2.11.1 Butyl-methyl Methacrylate (BMMA) formulation
To formulate BMMA, butyl methacrylate and methyl methacrylate monomer solutions (Polysciences) were mixed 1:4 and the reducing agent dithiothreitol was added to a concentration of 5 mM. The photo-initiator, benzoin ethyl ether (Sigma) was also added (0.3% of total volume). Finally, BMMA solution was degassed with N2 for 30 minutes to remove oxygen which inhibits
polymerisation. BMMA solution was stored at -20°C to prevent heat and ambient light inducing polymerisation.
2.11.2 Sample processing
Following fixation of tissue in 2% PFA in PBS for at least 24 hours, samples were embedded in low melting point 3% agarose (Bioline) to orient tissue appropriately. Tissues were then dehydrated in 50%, 70% then 95% ethanol for 30 minutes each at room temperature before a final incubation in 100% ethanol for a further 30 minutes. Following dehydration, samples were infiltrated with BMMA. Samples were incubated with 25%, 50% and 75% BMMA in ethanol for at least 12 hours each at room temperature. Then tissues were submerged and rotated in 100% BMMA for 24 hours at 4°C. For polymerisation of BMMA each sample was placed in a BEEM gelatin capsule and sealed before being placed under UV light for 20 hours at 4oC.
2.11.3 Serial Sectioning
Serial sections 2 µm thick were cut using a diamond knife (DiATOME) on a Leica EM UC7 Ultramicrotome. Cutting was carried out by Dr Geraint Parfitt, a research fellow at Cardiff University. By addition of an adhesive (Pattex) to the top and bottom of the block to bind each section together forming a ribbon. Ribbons of 12-20 sections were then floated onto a Poly-L-Lysine coated slide (ThermoFisher scientific). Chloroform vapour was used when required to expand the sections ensuring sections lay flat before mounting onto slides.

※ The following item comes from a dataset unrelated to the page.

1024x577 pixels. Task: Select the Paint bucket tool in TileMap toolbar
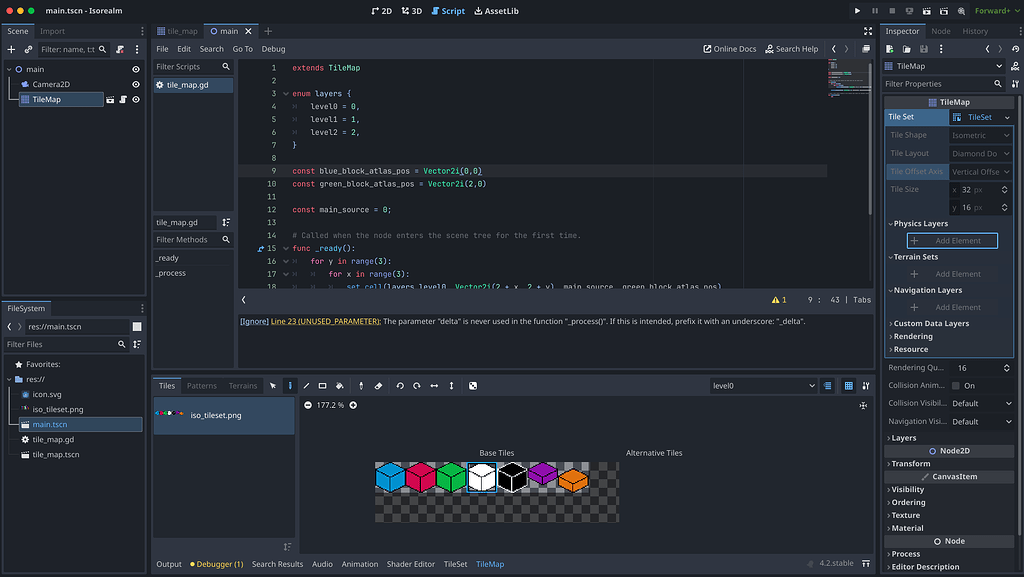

2.11.4 Immunostaining of Serial Sections
Ribbons of serial sections were incubated in acetone for 10 minutes to remove BMMA before rehydration in 95%, 75%, 50% ethanol and PBS each for 10 minutes. Antigens were unmasked by heating sections in 1X citrate buffer (2.94 g Sodium citrate tribasic dehydrate (Sigma) in 1 L H2O, pH 6) in a pressure
cooker. Citrate buffer was heated in a microwave at 1000 W for 10 minutes before submersing slides in the buffer. The pressure cooker was then heated in a microwave for a further 10 minutes. Slides were then cooled in PBS before blocking of non-specific antibody binding. This was carried out by incubating in 5% normal goat serum in PBS for 30 minutes. Tissues were then incubated in primary antibody at the appropriate concentration (Table 2.5) overnight at 4oC.
Slides were then washed in PBS for 3 x 5 minutes before incubation in secondary antibody (Life technologies) for 2 hours at room temperature. Sections were then incubated in Hoescht 33342 (1:5000 in PBS) for 5 minutes before mounting in 50:50 Glycerol:PBS.

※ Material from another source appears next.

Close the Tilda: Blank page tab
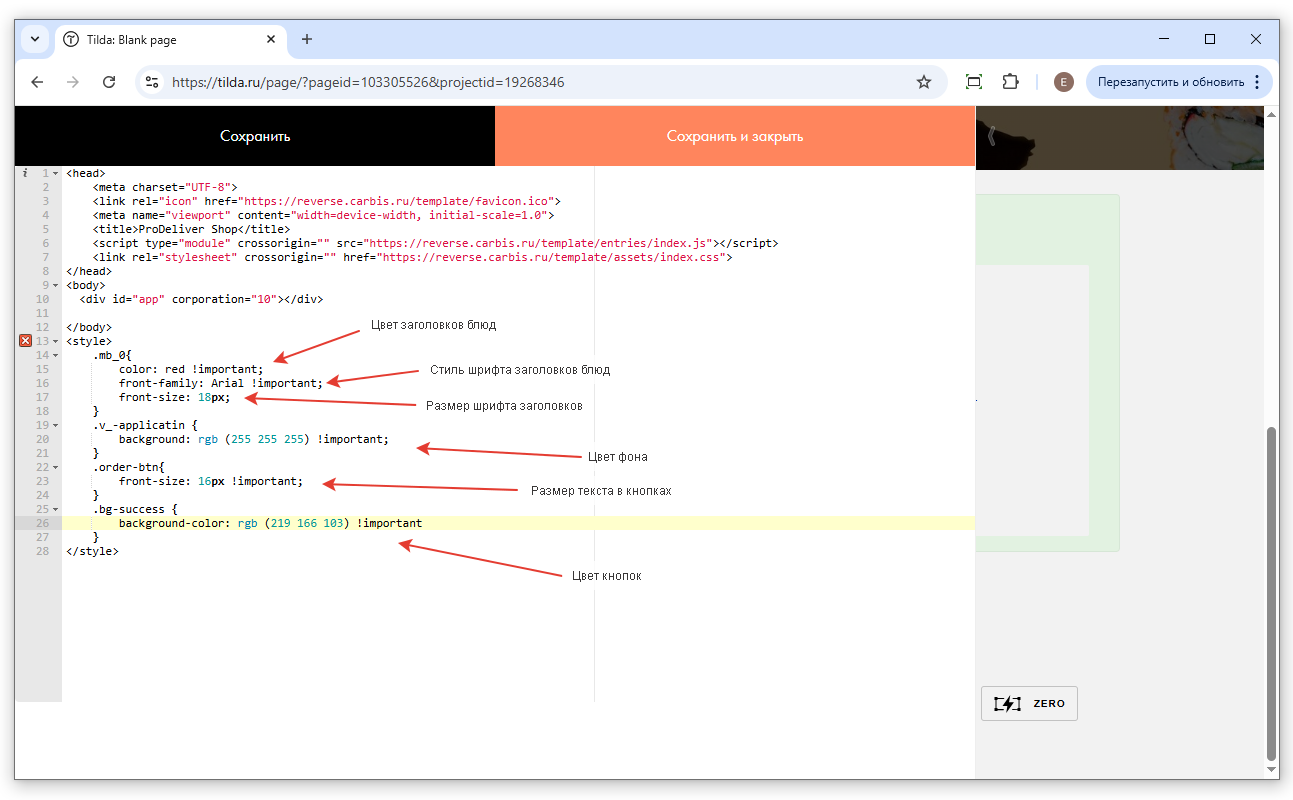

2.11.5 Three-Dimensional Reconstruction
Individual sections were imaged on a Zeiss LSM 710 confocal microscope. The same position in each section was manually selected, checked for focus and then imaged in each channel. The individual montage images were
then merged in Fiji (Version 2.0) to form a single stack maintaining the sequence of sections. For every image acquisition, at least two channels of information were collected with one representing nuclei. Data sets could then be interleaved and co-aligned using the common nuclei channel. Image alignment and three- dimensional reconstruction was performed with the AlignSlices module in the Amira 5.4 Software package (Visage Imaging) with semi-automated alignment. Reconstructions were then exported as TIFF files for analysis in Fiji and Imaris software packages.